In un’altra vita ingegnere civile in Colombia, Lucrecia Dalt si riloca in quel di Berlino per iniziare seriamente la sua sperimentazione elettronica dopo un primo timido “Acerca” (2005). Attraverso “Congost” (2009) è scoperta dalla Human Ear Music di Jason Grier, e da qui inizia la carriera maggiore: “Commotus” (2013), “Syzygy” (2013) e l’opus magnum “Ou” (2015). Dalt esplora le zone d’ombra delle tecniche automatiche della produzione digitale, così come gli anfratti stilistici tralasciati da alcuni padrini. Delle pietre scartate da costruttori come Terry Riley, Residents, Suicide, Laurie Anderson, Laika e in qualche modo anche i ciechi pattern dei primi Swans, Dalt ne fa altrettante testate d’angolo.

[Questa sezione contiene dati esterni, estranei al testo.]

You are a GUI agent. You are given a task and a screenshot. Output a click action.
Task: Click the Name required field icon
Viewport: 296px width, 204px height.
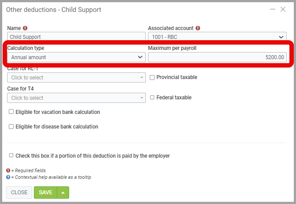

“Anticlines” allarga e chiarisce, tripartendole, le sue potenzialità. Anzitutto ci sono i monologhi, sostenuti da un reticolo di baluginii elettroacustici tanto cadenzati quanto informi (“Edge”, prodezza d’implosione), oppure narcotici soul alla Sade, forti d’inflessioni androidi e sensualmente incastonati in battiti caraibici-industriali (“Tar”), d’impulsi elettronici assordanti (“Analogue Mountains”), oppure, uguali e contrari, mantra fatti di miasmi e percussioni ribattute (“Errors Of Skin”). In mezzo vengono interludi misteriosi di danza, da “Atmospheres Touch”, balletto digitale per ectoplasmi in mutazione, a “Axis Excess”, quasi kabuki ma sfaldato da radiazioni.

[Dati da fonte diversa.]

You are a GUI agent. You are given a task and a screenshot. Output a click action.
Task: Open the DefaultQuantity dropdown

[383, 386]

Ultimi ma non ultimi sono i microscopici poemetti spaziali: “Altra”, “Helio Tanz”, “Liminalidad”, “Eclipsed Subject”, “Antiform”. Per quanto fascinosi e, di nuovo, arcani, questi bozzetti hanno una funzione simbolica, quella di smaterializzare, sgretolare la già effimera presenza umana della compositrice. Si propongono esponenzialmente, insistendo quanto più ci si approssima alla fine dell’opera, intervallano una voce umana fantasmagorica, la inglobano e la ritrasmettono come parte indistinguibile della macchina. Dalt ottiene così recitativi sempre più ascetici (cioè robotici), al limite del palpito o del gestualismo: “Concentric Nothings”, e poi “Glass Brain”.

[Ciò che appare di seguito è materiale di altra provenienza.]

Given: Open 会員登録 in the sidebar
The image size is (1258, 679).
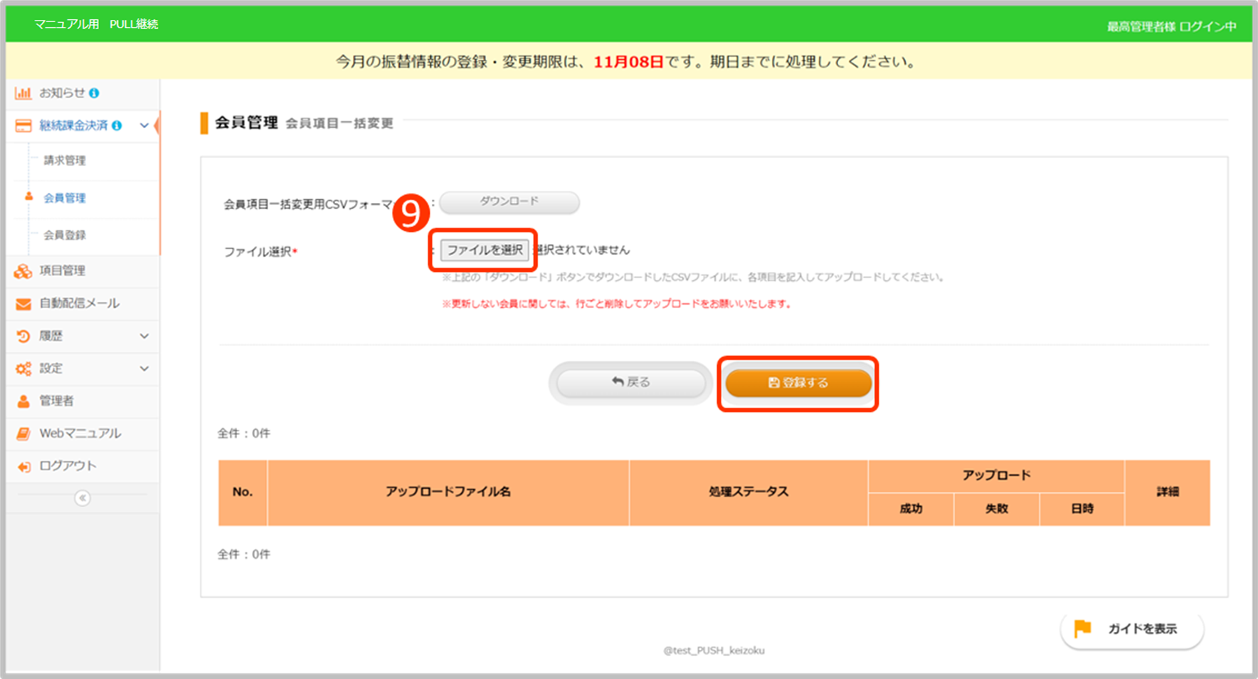Looking at the screenshot, I should tap(65, 235).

Confuso, frammentato, forse inconsapevole, anche se solo in apparenza. Questo piccolo trip verso l’antimateria (e l’antiumanità) ricolmo di ritmiche olografiche, di esotismo sudamericano subliminale, ha comunque i suoi limiti. Checché ne dica l’autrice (“This Is Not Background Music”) talvolta scivola verso l’intellettualismo naif. Per quanto imperfetta e provvisoria, la natura fosca di questi sfocati crittogrammi senza etichette, letti anche con Dylan Trigg (“The Thing”), Alice Fulton (“Cascade Experiment”) e Hito Steyerl (“Wretched Of The Screen”), permane nella memoria attiva quanto un’incisione. Le edizioni fisiche, cd e vinile, non valgono; solo nel download digitale Dalt piazza il finale apocalittico mancante, in qualità di bonus track: “Shergotite Rain”.